# G7 & G8 cute and smart couple



## nabisho (Nov 18, 2004)

Little G7 & G8 the two that got tossed on the lawn wrapped up in a towel lst month are just the best little couple. They have already learned that after I'm done fixing their cage & food & water for the day and I yell "get back in your house" they jump right down and get back in. Sometimes they sleep in their econ-nest filled basket, other times they get up on their perch and lean against each other, one foot up, and sleep together on the perch. They're just a mighty cute couple.










NAB


----------



## Pete Jasinski (Jan 2, 2005)

I agree 110%, they are one mighty cute couple  I love the pic, it looks like they're performing synchronized perching.


----------



## TAWhatley (Mar 6, 2001)

Pete said it all! They are a darling pair of little pijjies!

Terry


----------



## alaska (Mar 17, 2005)

Source material

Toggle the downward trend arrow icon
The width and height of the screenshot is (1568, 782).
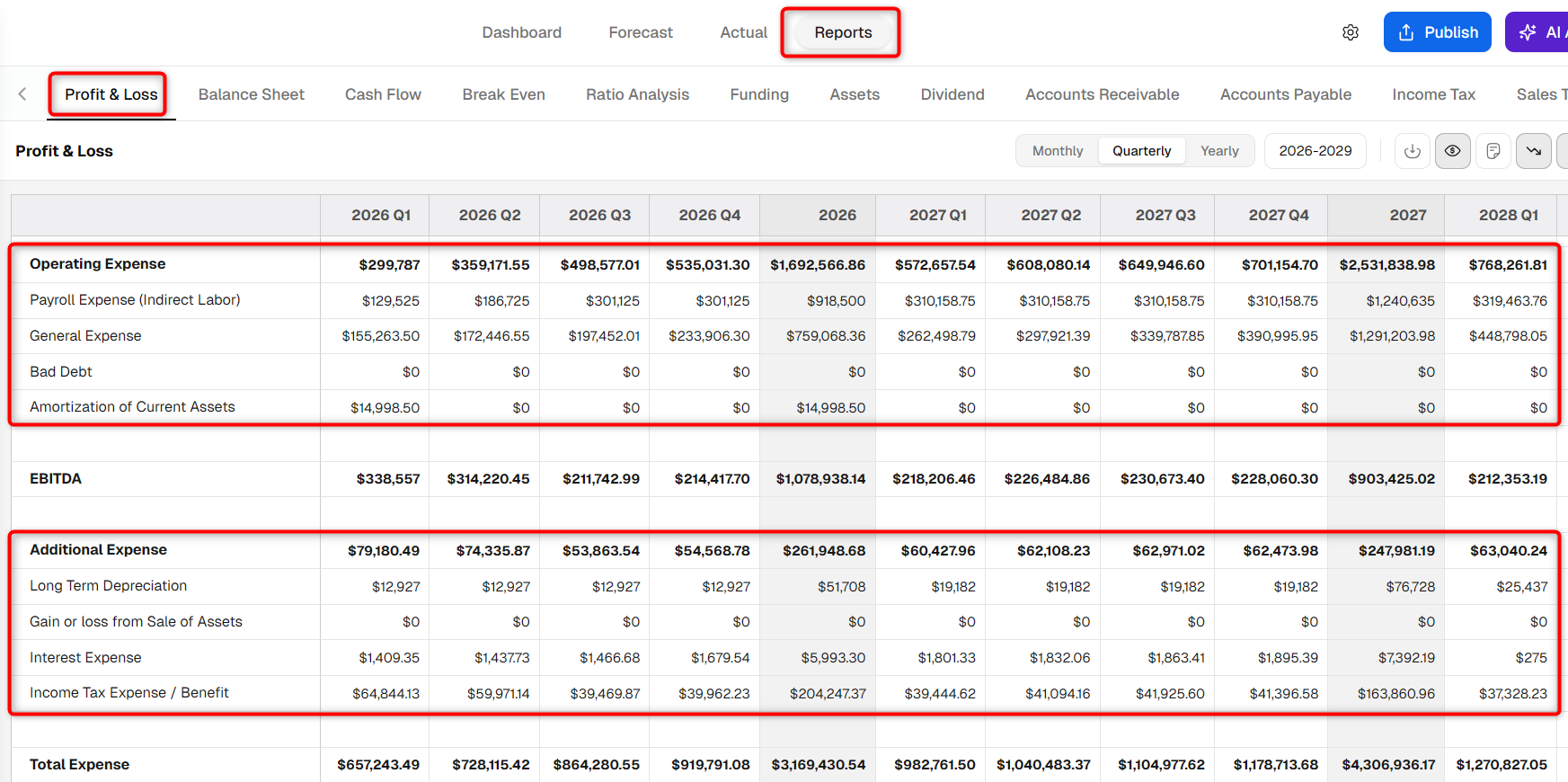coord(1533,151)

Apply what you read
A) In the pigeon thread, rewrite the part that opens with the words "# G7 & G8 cute" and closes with "mighty cute couple.", replacing "perch" with "branch".
B) Carry on the forum thread about the pigeon couple G7 and G8 from its last line.

Written responses
A)
# G7 & G8 cute and smart couple



## nabisho (Nov 18, 2004)

Little G7 & G8 the two that got tossed on the lawn wrapped up in a towel lst month are just the best little couple. They have already learned that after I'm done fixing their cage & food & water for the day and I yell "get back in your house" they jump right down and get back in. Sometimes they sleep in their econ-nest filled basket, other times they get up on their branch and lean against each other, one foot up, and sleep together on the branch. They're just a mighty cute couple.

B)
What beautiful birds 
Almost looks like they are trying to make a love heart shape.
Regards
Alaska


----------



## mr squeaks (Apr 14, 2005)

GREAT OBSERVATION, Alaska! Good eye!

Cuties, both, Nab!


----------



## Reti (Jul 20, 2003)

Oh, how cute.
Baby pigies are just so adorable.

Reti


----------



## *ADRIAN* (Jun 3, 2005)

*cuties ha*

 they look so relaxed & happy
i am glad for u
thnx
adrian


----------



## Skyeking (Jan 17, 2003)

Adorable pair of cuties.


----------



## TerriB (Nov 16, 2003)

Lovely pair of birds - seem to be enjoying your hospitality!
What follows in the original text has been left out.